In a Victorian context, quills and ink symbolize romantic communication, often across distances. This suggests they’ve been separated, either by death, distance, or fate. The quill represents attempts to reach across that divide. The man isn’t just falling down a rabbit hole; he’s digging for a way to correspond with the unreachable.

In the immediate foreground, the Raven flying towards the hole ties everything together. In literature and mythology, ravens are omens of death, messengers between worlds, or harbingers of loss.

In Edgar Allan Poe’s “The Raven,” the bird torments a grieving lover with its refrain of “Nevermore.” Perhaps then, in contrast, this Raven means to pierce the veil between life and death as a guide for the kneeling man.

With the Raven swooping into the scene, it could be showing the way to the afterlife. Here, the Raven becomes the intermediary: not a whimsical Wonderland creature, but a sombre escort for souls. Its placement along the same foreground plane as the desk, quill, and photo reinforces this.

Special note:
In Lewis Carroll’s Alice in Wonderland, the Mad Hatter utters a famous nonsensical riddle: “Why is a raven like a writing desk?”
My answer is: “Because they both have inky quills.”

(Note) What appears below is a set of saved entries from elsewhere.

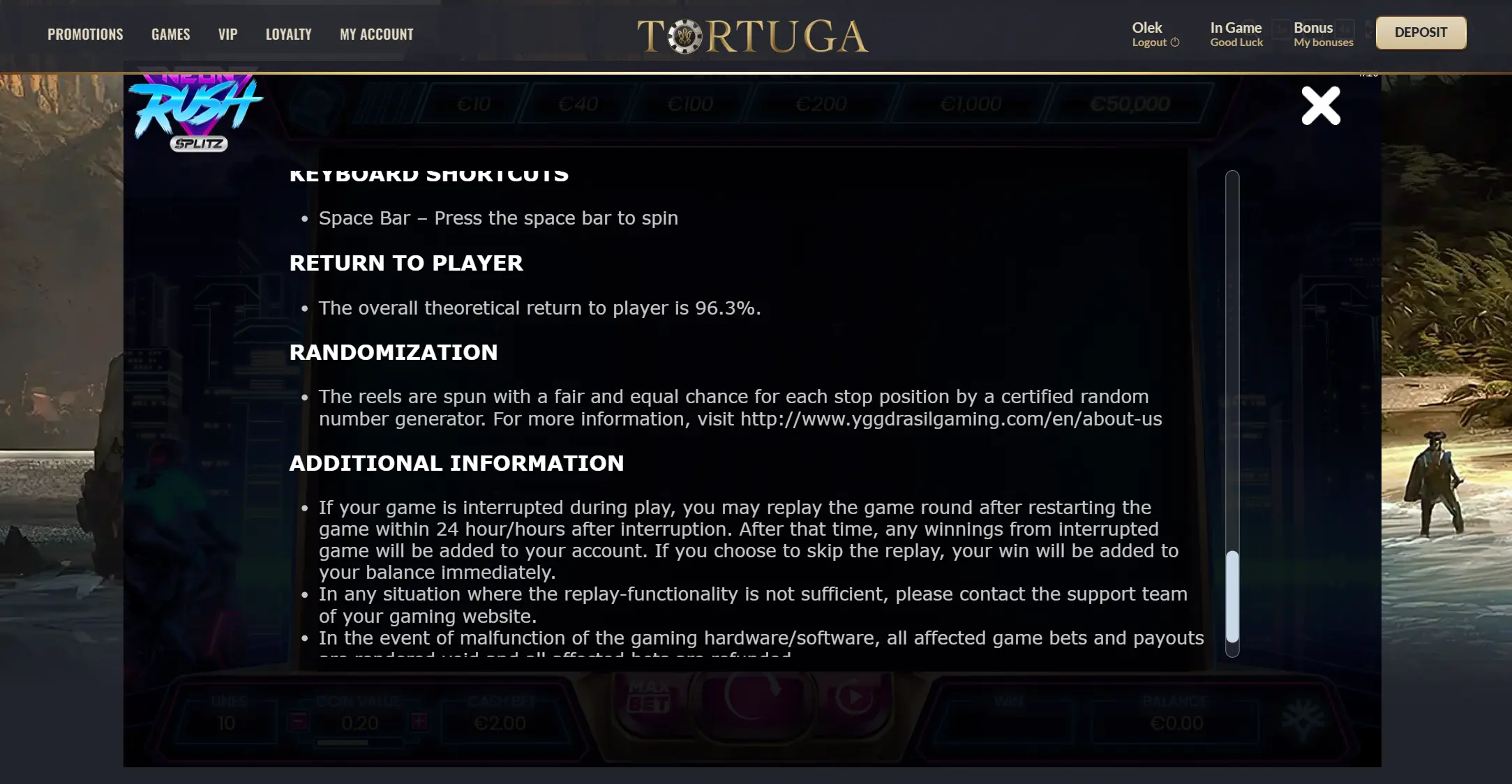Open My bonuses link
This screenshot has height=784, width=1512.
pos(1323,43)
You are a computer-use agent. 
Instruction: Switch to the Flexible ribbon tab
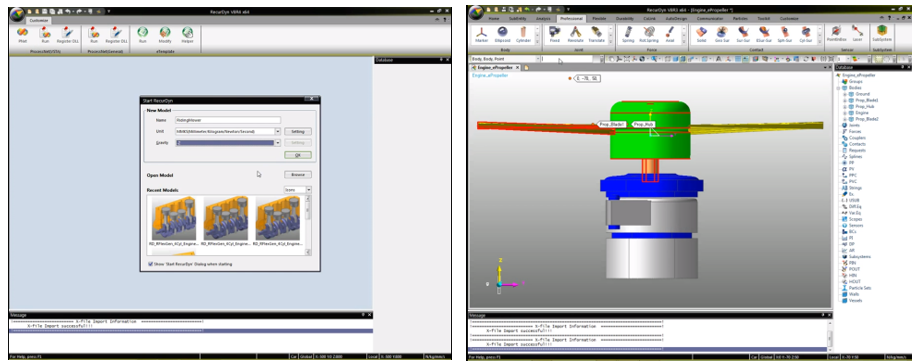click(599, 19)
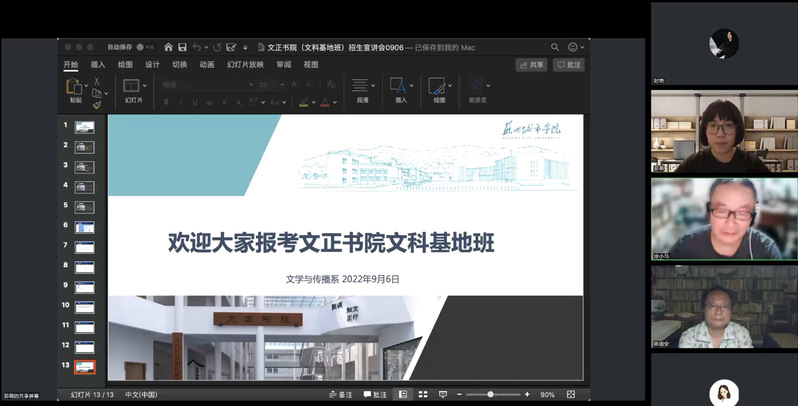Click the Save icon in title bar
The width and height of the screenshot is (798, 406).
tap(182, 47)
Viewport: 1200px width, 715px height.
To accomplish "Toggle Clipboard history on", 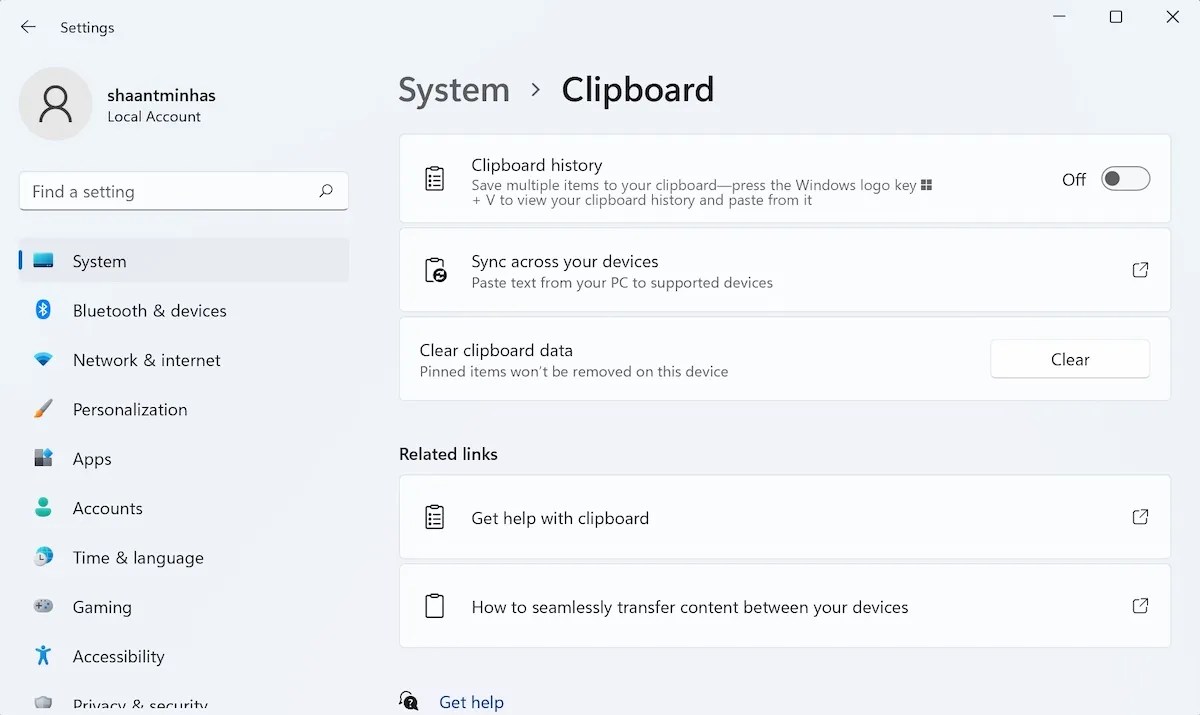I will click(1124, 179).
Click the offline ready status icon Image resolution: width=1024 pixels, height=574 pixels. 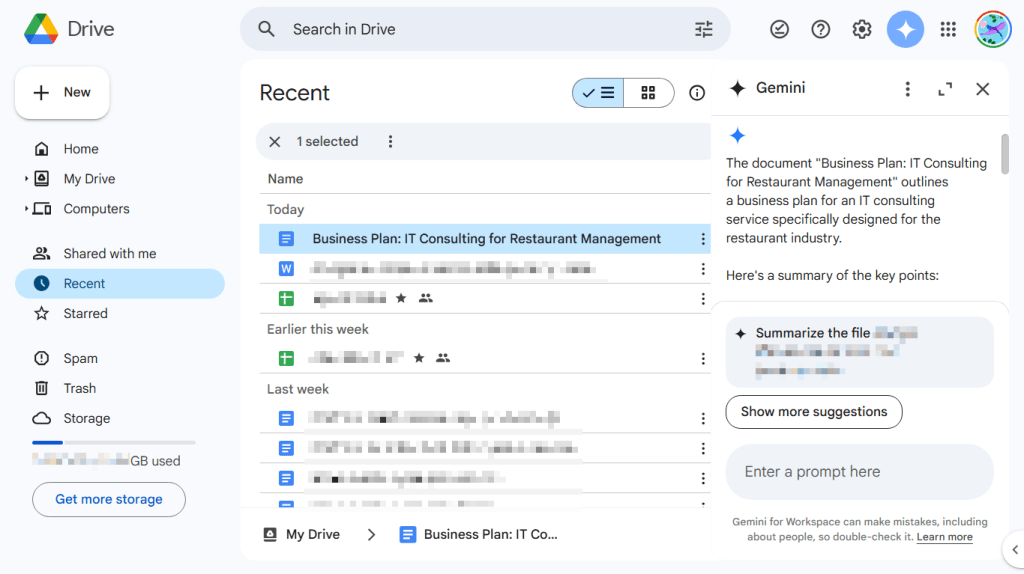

The studio setting is a space of creation and illusion, where the painted backdrop represents the illusion and the hole represents the creation of opportunity in this realm.

The hole opens to resurrection, adding emotional weight to the scene, turning the “on-the-nose” archetypes into a foundation for something more universal: the human impulse to chase the departed, using art, writing, and symbolism as bridges.

This elevates the piece from clever illustration to a meditation on grief and the limits of imagination.

To conclude:
The artwork is a riddle unto itself: a confluence of Lewis Carroll’s ‘Writing Desk’ question, Wonderland motifs, and reframed archetypes. Meant to create a bridge between surface-level surrealism and a deeply revealed melancholy.